Circo da bola





O evidente menor interesse do brasileiro por esta Copa do Mundo – que acontece justamente no país – tem sido fenômeno bastante discutido, mas pouco explicado. Uma das razões seria simples: mais consciência política.

É antiga e notória a chamada “política do pão e circo”, praticada pelo Império Romano há mais de depois milênios, pela qual a população era mantida dócil e feliz desde que tivesse um pouco de comer e muito para se divertir.

Para cada dia útil de trabalho, havia dois de entretenimento, em média – mostra de que, afinal, a humanidade evoluiu um tantinho, a despeito dessa profusão de feriados que arrebenta com a economia brasileira em pleno 2014…

E como alegrar o povão de barriga roncando senão com disputas? E dá-lhe porrada, promovida pelos atletas de então, os Neymares da época, que de intimidade com a bola só tinham a de rachar cabeças com a espada, levando a galera ao delírio em meio a banhos de sangue.

Na contemporaneidade – bem mais “civilizada” – a disputa ainda não se livrou totalmente do sangue, mas ao menos nisto “evoluiu” da arena para a arquibancada, particularmente quando o esporte é acompanhado por torcidas organizadas para se comportarem como animais.

Ao invés de gladiadores se matando, a modernidade serve o futebol como circo ao povão, que se acalma e se refestela com a vitória de seu timão. Quando seu país é campeão , aí, é festa! Mais um feriado! Que maravilha! Pra frente, Brasil!

Ainda há outros avanços. Após o espetáculo, há dois mil anos, somente os combatentes vitoriosos, as estrelas do circo, iam embora sob a glória da torcida e com as tangas cheias de moedas áureas; agora, não.

No atual mundo da bola, vencedores e vencidos, independentemente do placar, continuam a receber seus salários milionários, a firmar contratos estratosféricos e a posar de garotos-propaganda mundo afora.

E a barriga dos torcedores?
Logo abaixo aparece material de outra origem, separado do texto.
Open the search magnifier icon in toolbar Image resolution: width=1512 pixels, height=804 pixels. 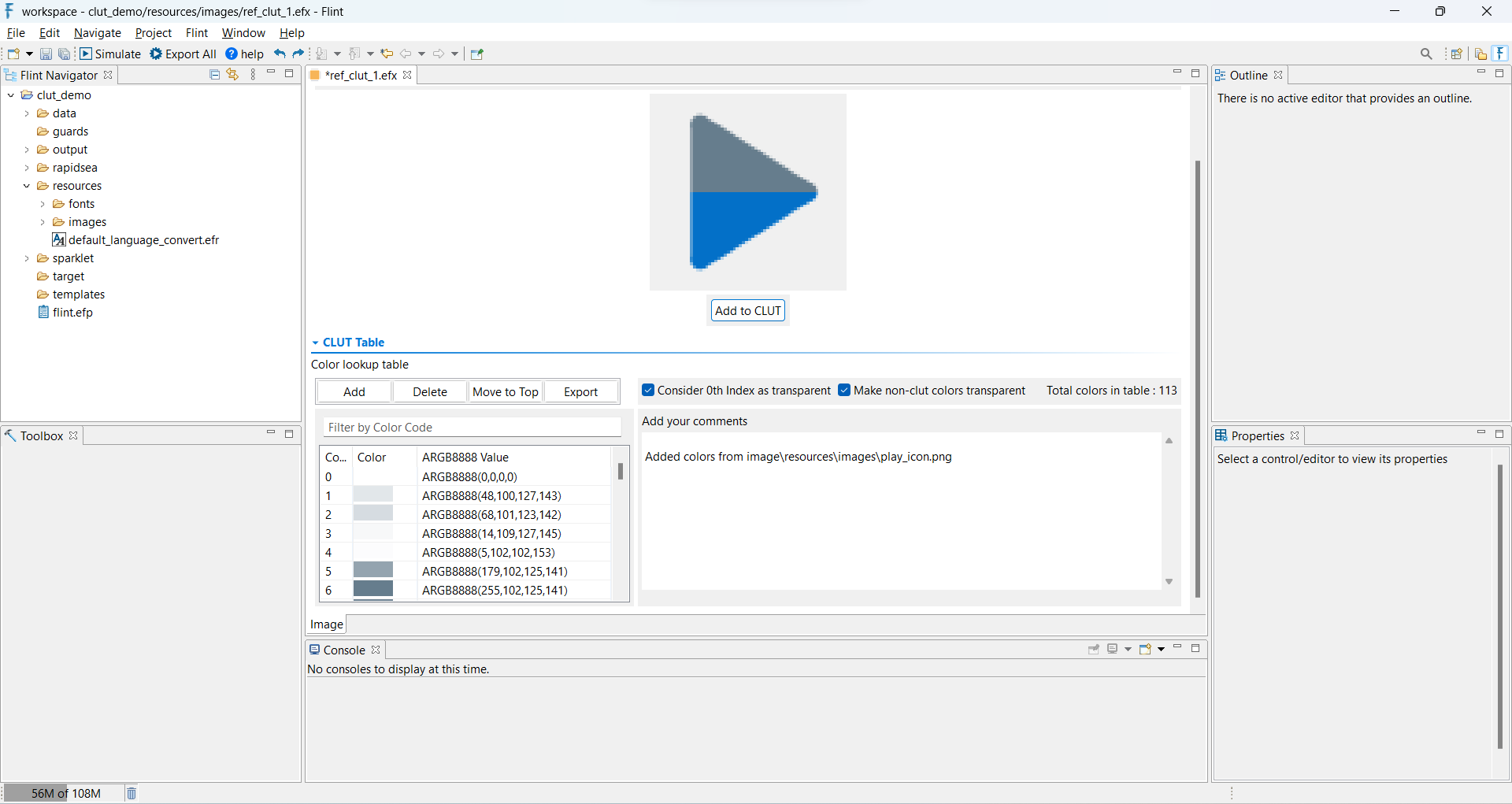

Só não ruge feito os leões do Coliseu graças à distribuição forçada de peixe, promovida por meio dos programas sociais do governo, que ainda se sustenta, tanto tempo depois, na base do pão e circo, sem nenhum sucesso – e aparente interesse – na arte de ensinar a pescar.

Mas, sim, algo pode ter melhorado. Talvez seja por isso que muita gente se importa menos com essa Copa. Claro, há a gastança de dinheiro público, há a vergonha pela qual o país passa devido à desorganização.

No entanto, além disso, a maior razão pode ser uma exigência maior por governos éticos e competentes. Um reflexo desta novidade foi mostrado em reportagem por O Progresso, no meio desta semana.

No centro, ainda é possível perceber algumas calçadas pintadas com temas de futebol. No entanto, de acordo com o pintor Francisco Eduardo Rodrigues, conhecido como Edu, este ano, a procura para as pinturas está “em baixa”, em comparação à Copa de 2010.

Rodrigues disse acreditar que um motivo da falta de procura pode ser a “situação que o país está”. “Parece que algumas pessoas têm vergonha de torcer, estão torcendo pouco”, comentou.

O pintor contou que iniciou as pinturas com a Copa como tema em 1998 e, desde então, não parou de “produzir arte”. De acordo com ele, em todos os anos anteriores, a procura foi maior por moradores do que por comerciantes. De todos os trabalhos que já fez, ele acredita que 70% foram em residências.

Rodrigues afirmou que esperava mais procura, “porque a lógica seria isso”. “Quando a Copa foi em outros países, eu fiz muito mais do que hoje. Era para as pessoas estarem com mais espírito de Copa, mas não é o que se vê”.

Pelo que se observa, a seleção brasileira ganhando ou perdendo, fica a esperança de que, muito mais que uma pátria de chuteiras, povoada por um imenso rebanho de consumidores de pão e circo, estaríamos caminhando para nos tornamos uma verdadeira nação, cujas maiores vitórias nunca deveriam ser com bola na rede, mas com goleadas de alfabetização (real), justiça social (sem tapetão por programas assistencialistas) e com saúde pública eficiente e digna.

Se um dia isto acontecer aí, sim, terá sentido sair soltando rojão pelas ruas, em êxtase, como há dois mil anos.